##### SOURCE TEXT #####
A change of travel plans
Back in 2020, high school sophomore Kirstyn couldn't wait to trade her New Jersey high school textbooks for a Costa Rican field journal. Months of preparing for a trip to Pacuare Reserve with her school's environmental science program had her excited for jungle-lined beaches, moonlit turtle censuses, and if she was lucky, sightings of the elusive agami heron.
Perhaps the mention of the infamous year 2020 lead you to correctly assume Kirstyn's EPI course was canceled due to the global pandemic.
The trip cancellation was a devastating blow on top of an already challenging year of online school and social isolation. That being said, news of her school offering another EPI course once travel became safe again was welcomed with eager enthusiasm. Having a new EPI trip to look forward to meant a lot more than a journey out of town. This trip meant reconnecting with people in person, escaping the confines of Zoom school, and exploring a novel ecosystem.
The new EPI trip sounded great to Kirstyn, with the one caveat being her Costa Rican turtles and beaches were going to be subbed for bison and the geothermal features of Yellowstone.
"I was so nervous about my Yellowstone trip, I almost didn't want to do it. I'm an outdoors person, but I didn't have much camping experience at the time. I liked that we were going to be staying in bunkhouses in Costa Rica, so the idea of camping for a week straight in Yellowstone was pretty intimidating."
Kirstyn not only braved the week of tent camping, but had the trip of a lifetime.
"Yellowstone was AMAZING! The instructors were so helpful in making me feel safe at camp, especially when it came to bear safety and how to take proper precautions. I wanted to sign up for another course as soon as I got home."
And sign up for another course she did!
Round two: Data collecting and exploration in Maui, Hawaii
In July 2022, Kirstyn and several of her best friends from her Yellowstone trip set off for more experiential environmental education. For EPI round two, Kirstyn would be camping, collecting data, and exploring on the white sand beaches of Maui, Hawaii.
“The Yellowstone and Hawaii courses were similar in their structure, like doing service projects, helping wildlife researchers, and having super awesome instructors. Other than that, they were so different! I’m so happy I got to do both trips and be a part of an organization that helps so many animals and people.”
While Kirstyn may have missed out on the Costa Rica course, her Yellowstone and Hawaii courses were anything but a disappointment. Now in her senior year of high school, Kirstyn is beginning her college application process with clear motive and direction. Largely due to her EPI trips, she wants to pursue a degree under the umbrella of ecology and environmental studies!
Kirstyn’s patience through the pandemic sure paid off! We are so happy she joined us for two courses, and can’t wait to see her professional conservation career take off!
#####
## YOUR INSTRUCTIONS
Copy the passage from the text about Kirstyn's EPI trips word for word, from "The new EPI" to "course she did!". The listing that comes next has no connection to the text above.
##### ENTRIES PROVIDED #####
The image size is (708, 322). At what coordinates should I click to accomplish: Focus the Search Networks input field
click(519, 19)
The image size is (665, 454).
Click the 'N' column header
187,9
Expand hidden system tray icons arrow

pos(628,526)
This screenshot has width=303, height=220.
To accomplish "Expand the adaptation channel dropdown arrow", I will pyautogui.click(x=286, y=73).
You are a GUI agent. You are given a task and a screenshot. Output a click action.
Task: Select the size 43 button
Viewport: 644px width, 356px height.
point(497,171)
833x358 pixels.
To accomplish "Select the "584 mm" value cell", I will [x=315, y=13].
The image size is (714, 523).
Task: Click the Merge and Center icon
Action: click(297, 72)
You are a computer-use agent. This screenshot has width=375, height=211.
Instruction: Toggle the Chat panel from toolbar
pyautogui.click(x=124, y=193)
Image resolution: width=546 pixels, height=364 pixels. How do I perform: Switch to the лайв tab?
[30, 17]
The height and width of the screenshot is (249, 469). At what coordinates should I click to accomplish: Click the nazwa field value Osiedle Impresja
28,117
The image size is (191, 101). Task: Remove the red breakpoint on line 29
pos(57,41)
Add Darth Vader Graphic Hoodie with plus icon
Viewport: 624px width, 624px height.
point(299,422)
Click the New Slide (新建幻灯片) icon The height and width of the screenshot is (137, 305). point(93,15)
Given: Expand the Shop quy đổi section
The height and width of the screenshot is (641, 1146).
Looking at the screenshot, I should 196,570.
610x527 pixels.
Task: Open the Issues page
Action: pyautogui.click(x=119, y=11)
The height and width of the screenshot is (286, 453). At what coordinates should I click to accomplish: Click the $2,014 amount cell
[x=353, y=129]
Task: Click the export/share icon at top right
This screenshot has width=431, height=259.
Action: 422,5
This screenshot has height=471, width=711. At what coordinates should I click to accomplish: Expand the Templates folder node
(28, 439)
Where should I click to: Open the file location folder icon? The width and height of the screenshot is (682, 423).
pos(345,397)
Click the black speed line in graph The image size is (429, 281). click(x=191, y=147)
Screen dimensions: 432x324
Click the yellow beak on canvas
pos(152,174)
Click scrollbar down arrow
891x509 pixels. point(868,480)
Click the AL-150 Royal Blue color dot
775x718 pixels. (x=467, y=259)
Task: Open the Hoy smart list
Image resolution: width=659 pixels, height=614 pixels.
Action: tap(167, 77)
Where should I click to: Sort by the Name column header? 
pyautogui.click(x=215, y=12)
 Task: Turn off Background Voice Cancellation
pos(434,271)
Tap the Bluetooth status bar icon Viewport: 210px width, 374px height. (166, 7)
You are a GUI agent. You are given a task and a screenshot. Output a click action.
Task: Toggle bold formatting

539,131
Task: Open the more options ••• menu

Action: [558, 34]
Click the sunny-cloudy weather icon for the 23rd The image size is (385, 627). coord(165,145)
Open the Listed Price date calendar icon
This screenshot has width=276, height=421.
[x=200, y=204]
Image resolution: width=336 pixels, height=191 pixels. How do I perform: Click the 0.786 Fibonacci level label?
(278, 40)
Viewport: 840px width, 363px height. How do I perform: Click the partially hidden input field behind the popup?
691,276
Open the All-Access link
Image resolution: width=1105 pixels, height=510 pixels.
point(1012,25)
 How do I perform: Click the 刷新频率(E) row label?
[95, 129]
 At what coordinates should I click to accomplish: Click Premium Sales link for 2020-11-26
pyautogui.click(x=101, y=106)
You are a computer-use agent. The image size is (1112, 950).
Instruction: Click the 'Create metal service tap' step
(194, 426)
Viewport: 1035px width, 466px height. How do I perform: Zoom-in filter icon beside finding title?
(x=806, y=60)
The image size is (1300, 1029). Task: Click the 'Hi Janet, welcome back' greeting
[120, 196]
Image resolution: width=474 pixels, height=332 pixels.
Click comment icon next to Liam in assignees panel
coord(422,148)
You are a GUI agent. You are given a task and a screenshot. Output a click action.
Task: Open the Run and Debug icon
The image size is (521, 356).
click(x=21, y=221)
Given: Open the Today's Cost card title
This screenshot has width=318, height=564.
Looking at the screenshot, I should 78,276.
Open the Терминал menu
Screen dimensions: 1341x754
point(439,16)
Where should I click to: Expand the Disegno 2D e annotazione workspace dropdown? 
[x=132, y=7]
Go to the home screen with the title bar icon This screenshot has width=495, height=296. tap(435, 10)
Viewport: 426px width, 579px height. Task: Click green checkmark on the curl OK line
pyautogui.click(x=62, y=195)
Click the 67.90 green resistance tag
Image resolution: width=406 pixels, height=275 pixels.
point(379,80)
#####
## REPLY TO THE TASK
The new EPI trip sounded great to Kirstyn, with the one caveat being her Costa Rican turtles and beaches were going to be subbed for bison and the geothermal features of Yellowstone.
"I was so nervous about my Yellowstone trip, I almost didn't want to do it. I'm an outdoors person, but I didn't have much camping experience at the time. I liked that we were going to be staying in bunkhouses in Costa Rica, so the idea of camping for a week straight in Yellowstone was pretty intimidating."
Kirstyn not only braved the week of tent camping, but had the trip of a lifetime.
"Yellowstone was AMAZING! The instructors were so helpful in making me feel safe at camp, especially when it came to bear safety and how to take proper precautions. I wanted to sign up for another course as soon as I got home."
And sign up for another course she did!